GIVEN PASSAGE:
If you suffer from debilitating nerves before stepping into the spotlight I have some great news for you. You aren’t alone.
Just about everyone suffers from nerves of some kind before they make a public appearance or speak up in front of an audience. Even the most experienced orator has a flurry of anxiety before they take to the lectern.
Most accomplished speakers have simply mastered the ability to keep their inner nerves under check so that they don’t show on the outside. And you can too. Believe me. It’s what I learned to do.
Friday evening was my first ever experience of live television. I was taking part in a fund raising telethon organised by County Channel TV for a local cancer unit (The Lingen Davies Cancer Unit). Having done a pre-recorded interview, which was a wonderful experience I thought live TV would be a gentle stroll in the park.
As I sat on the sofa, ahead of my interview, I became aware of my nerves, real nerves, overwhelming nerves. My legs started shaking. I felt cold, really cold, and I realised that my face was twitching uncontrollably. Five minutes before a live broadcast I realised that this was not good. Not good at all.
While the rest of the team started a run through of what was about to happen in the broadcast I began to think about what was happening inside me. What was making me feel nervous? What was I afraid of? How on earth was I going to get through the next five minutes or so? Why on earth did I agree to do this?
As I rationalised with myself. As I tried to get things into some kind of perspective. As I listen to the hubbub surrounding me. I had a light bulb moment, a realisation, an epiphany. I wasn’t nervous, I wasn’t nervous in the slightest. I was excited!
Excitement and nerves manifest themselves in very similar ways but so often we decide that we must be feeling nervous when in fact we are quite simply excited beyond belief!
Nerves are a protection mechanism. They are our body’s way of telling us that we might be in danger. That we should be on guard. To keep our wits about us. Feeling excited, on the other hand, is a wonderful emotion. It is a spontaneous flurry of enthusiasm. It is what reminds us that we are alive. Alive and kicking!
What danger could I possibly be in on live TV? What really was the worst thing that could happen to me and, more importantly, would it have any lasting impact on my ability to survive the night? No.
Once I recognised this, and I have to say it was only just in the nick of time. My legs stopped shaking. My palms became less clammy and my thoughts became clearer. And as the director counted down 3…2…1…ACTION. I was ready.
So, next time you start to feel those nerves welling up inside you. Next time your palms start to sweat and your knees knock. Ask yourself this…
- What is there to be afraid of?
- Am I in danger?
- Is my life at risk?
If none of these is a reality, then consider this.
You might just be bursting with excitement and my overwhelming advice to you would be to ENJOY the moment before it passes!
Of course, recognising the difference between the two emotions can be tricky and, keeping them both in check takes skill and practice but people there are many tricks and tips that you can learn to help you do that.

DIRECTIONS FOR THIS TASK: In the passage about stage nerves, which TV channel organized the fund-raising telethon?

EXTRACTED DATA:
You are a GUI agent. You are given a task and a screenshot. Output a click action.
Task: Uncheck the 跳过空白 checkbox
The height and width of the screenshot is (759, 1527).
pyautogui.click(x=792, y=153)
* * *
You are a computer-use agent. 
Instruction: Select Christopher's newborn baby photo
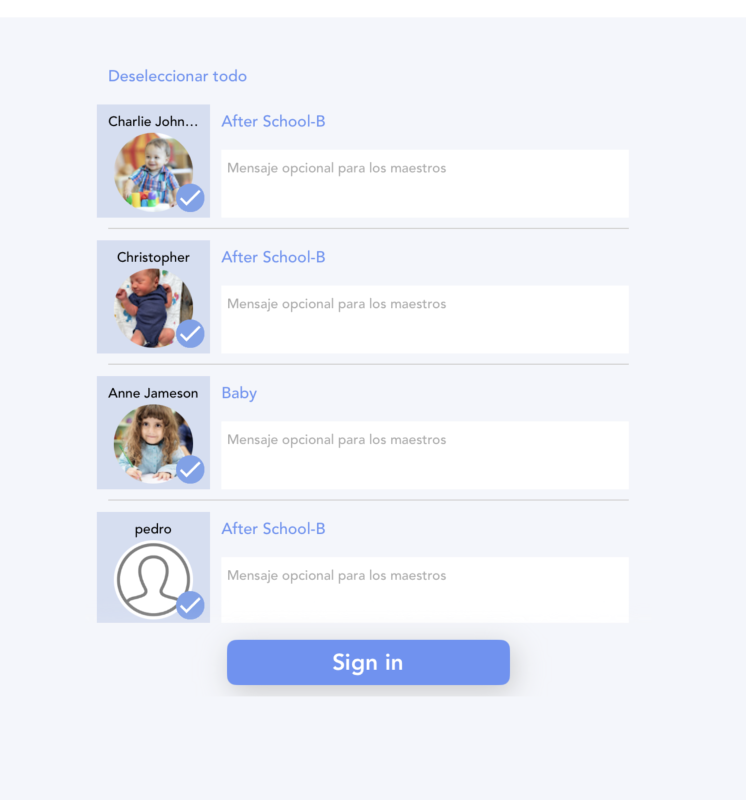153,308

PROBLEM SOLUTION: County Channel TV